At the same time I got interested in the ordinary stories of my grand-parents. My grandmother was working in an automotive parts factory and my grandfather was an amateur painter since he retired from his job in a hardware store. He was a direct witness of the bombardement destroying his city in 1944. So the city was completely rebuilt and he was only painting the pre-war buildings, the everlasting countryside scenes. Those stories are full of digression of the quarter where I grew up. I also mix personal middle school anecdotes with the history of urbanism, local beliefs, like with these dolmens I crossed. This book had a multitude of layers, of depth, small stories intertwining with the bigger history. This work allows me also to approach people, to give them a voice, to let them create shapes.
Two years after the first volume, I realize that almost all the shapes or persons that I mention have disappeared, or have been destroyed. The last UK 100 has been demolished, my grandfather passed away, the HLM housing that I visited were blown up, the social context is more and more tense.
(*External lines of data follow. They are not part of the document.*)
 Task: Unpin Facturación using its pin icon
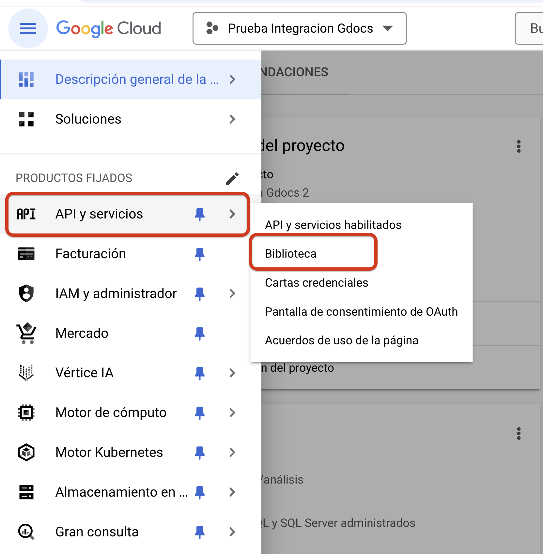click(200, 254)
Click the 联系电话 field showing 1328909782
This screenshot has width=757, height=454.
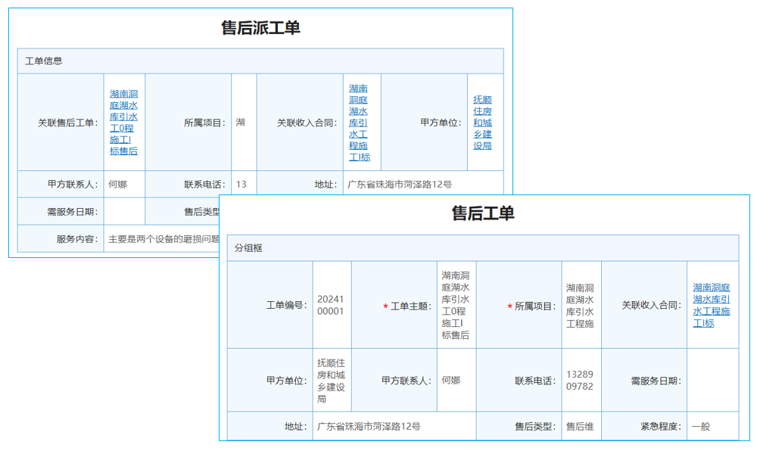[x=581, y=380]
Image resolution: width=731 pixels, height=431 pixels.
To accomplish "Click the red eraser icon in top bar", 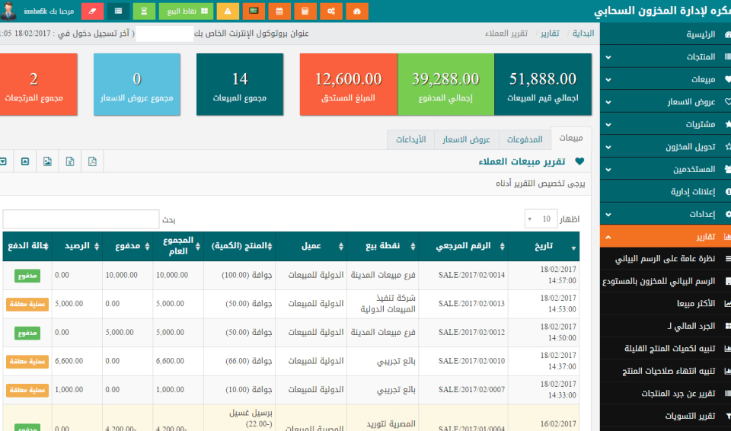I will [x=92, y=11].
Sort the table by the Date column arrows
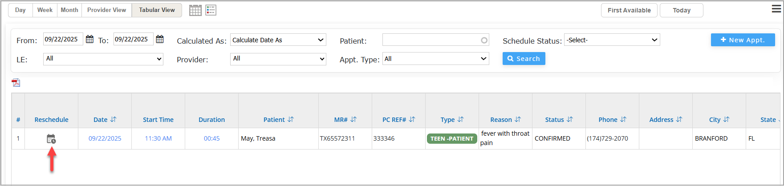The image size is (784, 186). (x=113, y=119)
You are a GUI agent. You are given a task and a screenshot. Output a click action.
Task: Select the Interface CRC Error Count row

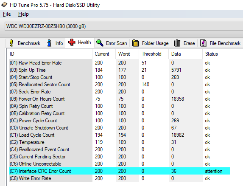120,171
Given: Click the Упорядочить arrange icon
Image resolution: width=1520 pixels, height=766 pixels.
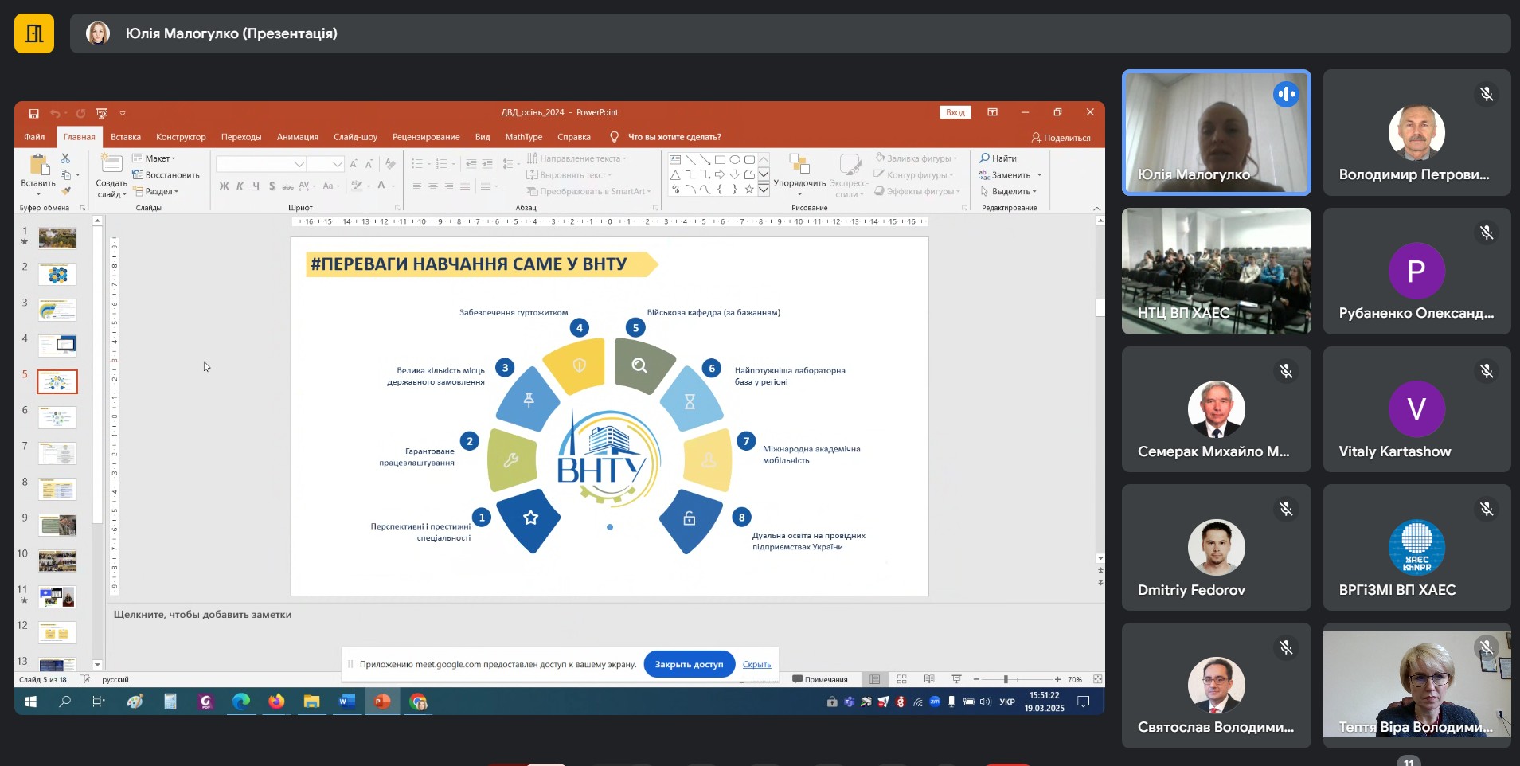Looking at the screenshot, I should pyautogui.click(x=799, y=174).
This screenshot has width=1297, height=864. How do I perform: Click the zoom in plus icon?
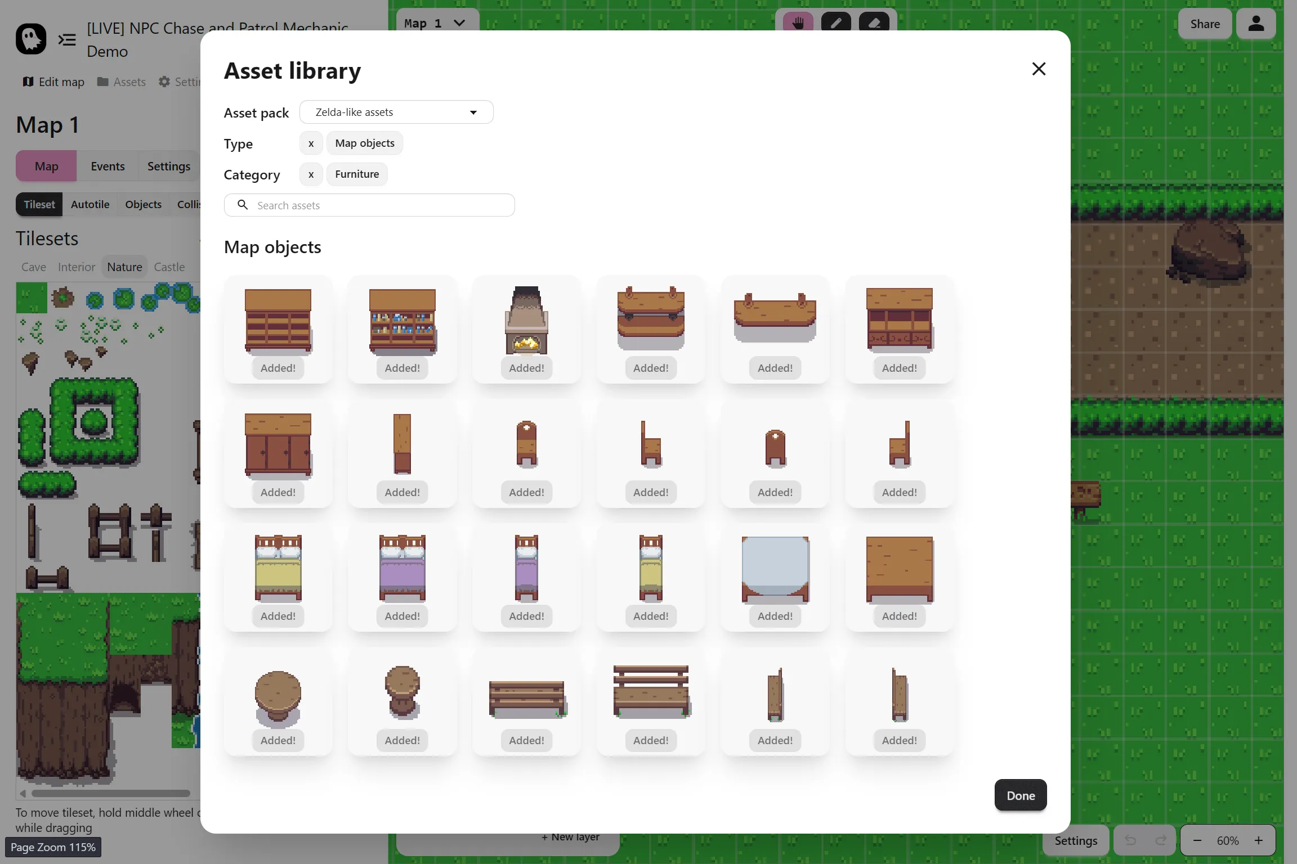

There is a sort of urgency to deal with the subjects that I capture, to try to resist to their disintegration by putting them in fictions. This urgency is maybe the reason why I juggle with different mediums.
La Journée des Tours, publication, 21x29,7cm, 2018
If you’re working on something interesting at the moment that you wish to notify people of, here’s a good opportunity to do so:
I am currently artist/researcher with the doctorate program RADIAN. For my research I’m doing the genealogy of the UK 100 houses, which has never really been done in the past. I want to see how they foreshadowed the process of peri-urbanisation, and that there is a direct connection between those stories. I want to understand the aesthetic - social and economical issues; how an artist can make use of fiction to subvert, reconsider, reappropriate those territories from “here” coming from “elsewhere”. At a time of impoverishment of a part of the inhabitants and a lack of representation (seen with the yellow jackets for example) I think it is important to tell the stories of those places.
In parallel I am also working on a movie which will take place between Normandy and Tennessee, a fictive documentary which will redraw let’s say all this suburbian american-normandy history.